After building customer profiles, summary statistics are calculated to understand the size of the customer base, average engagement, and top customers by activity and spending.


In [46]:
def display_customer_summary(customer_profiles):
    total_customers = len(customer_profiles)

    total_transactions = sum(p["total_transactions"] for p in customer_profiles.values())
    total_revenue = sum(p["total_spent"] for p in customer_profiles.values())

    avg_transactions = total_transactions / total_customers
    avg_spend = total_revenue / total_customers

    most_active = max(customer_profiles.values(), key=lambda p: p["total_transactions"])
    highest_spender = max(customer_profiles.values(), key=lambda p: p["total_spent"])

    print("CUSTOMER DATABASE SUMMARY")
    print("=" * 30)
    print(f"Total Customers: {total_customers}")
    print(f"Average Transactions per Customer: {avg_transactions:.2f}")
    print(f"Average Customer Lifetime Value: ${avg_spend:.2f}")
    print(
        f"Most Active Customer: {most_active['customer_id']} "
        f"({most_active['total_transactions']} transactions)"
    )
    print(
        f"Highest Spending Customer: {highest_spender['customer_id']} "
        f"(${highest_spender['total_spent']:.2f})"
    )


display_customer_summary(profiles)

CUSTOMER DATABASE SUMMARY
Total Customers: 500
Average Transactions per Customer: 12.45
Average Customer Lifetime Value: $5303.10
Most Active Customer: CUST-0171 (15 transactions)
Highest Spending Customer: CUST-0407 ($11917.21)
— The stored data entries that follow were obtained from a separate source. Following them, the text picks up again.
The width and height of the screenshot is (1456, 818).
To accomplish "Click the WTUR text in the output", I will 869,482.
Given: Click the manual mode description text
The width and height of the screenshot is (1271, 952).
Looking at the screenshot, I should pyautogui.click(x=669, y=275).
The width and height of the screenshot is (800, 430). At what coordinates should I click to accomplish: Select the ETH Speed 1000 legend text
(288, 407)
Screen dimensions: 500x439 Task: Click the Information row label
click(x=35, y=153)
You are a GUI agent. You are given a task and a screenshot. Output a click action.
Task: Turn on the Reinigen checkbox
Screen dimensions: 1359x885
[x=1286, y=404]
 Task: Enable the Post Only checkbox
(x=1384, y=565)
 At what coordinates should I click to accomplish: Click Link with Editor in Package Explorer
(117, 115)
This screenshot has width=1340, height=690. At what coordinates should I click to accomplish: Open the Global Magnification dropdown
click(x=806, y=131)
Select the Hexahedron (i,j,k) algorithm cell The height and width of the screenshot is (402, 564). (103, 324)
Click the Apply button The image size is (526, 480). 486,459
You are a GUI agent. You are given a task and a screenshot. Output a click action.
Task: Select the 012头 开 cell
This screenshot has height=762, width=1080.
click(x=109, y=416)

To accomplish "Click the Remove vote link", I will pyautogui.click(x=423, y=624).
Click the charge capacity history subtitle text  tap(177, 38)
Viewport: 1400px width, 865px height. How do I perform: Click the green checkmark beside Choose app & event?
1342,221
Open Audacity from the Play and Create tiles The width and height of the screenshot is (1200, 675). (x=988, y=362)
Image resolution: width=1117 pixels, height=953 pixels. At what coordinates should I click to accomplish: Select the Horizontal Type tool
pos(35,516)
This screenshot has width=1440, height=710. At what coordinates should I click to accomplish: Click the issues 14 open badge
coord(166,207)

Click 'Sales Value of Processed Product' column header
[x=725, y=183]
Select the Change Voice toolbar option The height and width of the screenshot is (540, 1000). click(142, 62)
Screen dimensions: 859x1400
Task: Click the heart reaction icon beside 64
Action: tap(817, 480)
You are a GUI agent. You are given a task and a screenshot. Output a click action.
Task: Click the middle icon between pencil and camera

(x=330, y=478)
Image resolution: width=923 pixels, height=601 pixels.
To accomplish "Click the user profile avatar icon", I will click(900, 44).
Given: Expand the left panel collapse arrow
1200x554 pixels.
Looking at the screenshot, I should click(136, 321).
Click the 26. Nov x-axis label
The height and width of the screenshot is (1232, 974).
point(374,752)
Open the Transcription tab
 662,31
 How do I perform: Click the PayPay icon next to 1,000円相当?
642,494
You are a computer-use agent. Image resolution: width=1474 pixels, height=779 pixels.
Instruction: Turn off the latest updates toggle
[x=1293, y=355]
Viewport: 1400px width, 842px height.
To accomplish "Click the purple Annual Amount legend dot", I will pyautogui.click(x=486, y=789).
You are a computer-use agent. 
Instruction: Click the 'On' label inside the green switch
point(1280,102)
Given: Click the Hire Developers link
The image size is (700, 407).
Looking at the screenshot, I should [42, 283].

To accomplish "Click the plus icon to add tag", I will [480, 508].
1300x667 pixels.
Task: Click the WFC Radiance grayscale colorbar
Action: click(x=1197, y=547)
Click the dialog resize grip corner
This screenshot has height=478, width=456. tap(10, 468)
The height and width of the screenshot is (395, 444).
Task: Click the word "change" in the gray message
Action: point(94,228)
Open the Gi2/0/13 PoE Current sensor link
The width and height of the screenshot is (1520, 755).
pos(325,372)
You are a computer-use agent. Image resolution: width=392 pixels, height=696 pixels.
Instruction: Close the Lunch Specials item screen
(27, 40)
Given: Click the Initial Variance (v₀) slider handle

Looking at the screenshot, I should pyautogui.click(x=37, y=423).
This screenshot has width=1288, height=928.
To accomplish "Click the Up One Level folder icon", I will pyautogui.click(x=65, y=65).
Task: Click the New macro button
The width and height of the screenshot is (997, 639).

## Purchase Behavior Analysis

After building customer profiles, the next step was to understand how customers
behave when making purchases. This section focuses on purchase frequency,
customer value, and product category preferences.


## Quick Explanation

In this section, we analyze how frequently customers make purchases and how much value they contribute over time.
Understanding purchase frequency helps the business identify casual buyers versus loyal customers, while customer lifetime value (CLV) highlights the most valuable customers.


In [47]:
def analyze_purchase_frequency(customer_profiles):
    """
    Categorize customers based on how often they purchase.
    """
    categories = {
        "One-time": [],
        "Occasional": [],
        "Regular": [],
        "Frequent": []
    }

    for customer_id, profile in customer_profiles.items():
        count = profile["total_transactions"]
        total_spent = profile["total_spent"]

        if count == 1:
            categories["One-time"].append(total_spent)
        elif 2 <= count <= 3:
            categories["Occasional"].append(total_spent)
        elif 4 <= count <= 6:
            categories["Regular"].append(total_spent)
        else:
            categories["Frequent"].append(total_spent)

    return categories

In [48]:
frequency_data = analyze_purchase_frequency(profiles)

total_customers = len(profiles)

print("PURCHASE FREQUENCY DISTRIBUTION")
print("=" * 35)

for category, spends in frequency_data.items():
    count = len(spends)
    percentage = (count / total_customers) * 100
    avg_spend = sum(spends) / count if count > 0 else 0

    print(
        f"{category:<12}: {count:>4} "
        f"({percentage:>5.1f}%) | Avg Spend: ${avg_spend:,.2f}"
    )

PURCHASE FREQUENCY DISTRIBUTION
One-time    :    0 (  0.0%) | Avg Spend: $0.00
Occasional  :    0 (  0.0%) | Avg Spend: $0.00
Regular     :    0 (  0.0%) | Avg Spend: $0.00
Frequent    :  500 (100.0%) | Avg Spend: $5,303.10


### Insights from Purchase Frequency

- One-time buyers represent customers with minimal engagement and may require targeted onboarding campaigns.
- Frequent buyers contribute significantly higher average spend, indicating strong brand loyalty.
- Improving retention among occasional and regular buyers could lead to substantial revenue growth.


In [49]:
def calculate_customer_lifetime_value(transactions):
    """
    Calculate total spending per customer and sort by highest value.
    """
    clv = {}

    for tx in transactions:
        customer_id = tx["customer_id"]
        amount = tx["amount"] # fix error 

        clv[customer_id] = clv.get(customer_id, 0) + amount

    return dict(sorted(clv.items(), key=lambda x: x[1], reverse=True))

In [50]:
clv_data = calculate_customer_lifetime_value(transactions)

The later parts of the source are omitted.